• _ABOUT THIS EXERCISE_: Leave the pictures out while you restate every entry below word for word.

Records drawn from a dataset

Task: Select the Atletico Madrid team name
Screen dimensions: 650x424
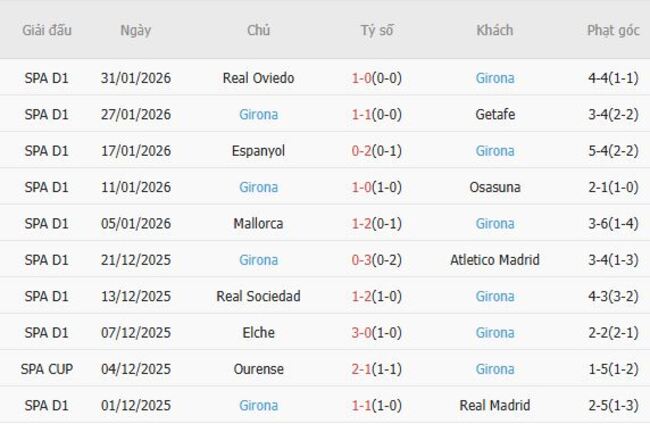Action: (495, 260)
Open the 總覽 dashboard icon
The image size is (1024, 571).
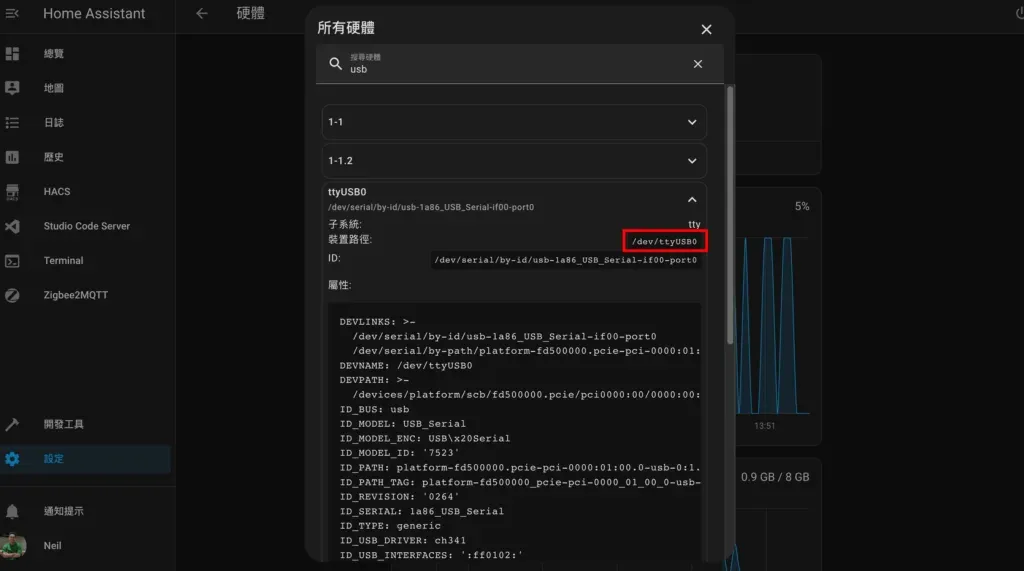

• _SOLUTION TO THE PROBLEM_:
Task: Select the Atletico Madrid team name
Screen dimensions: 650x424
Action: (495, 260)
Open the 總覽 dashboard icon
The image size is (1024, 571).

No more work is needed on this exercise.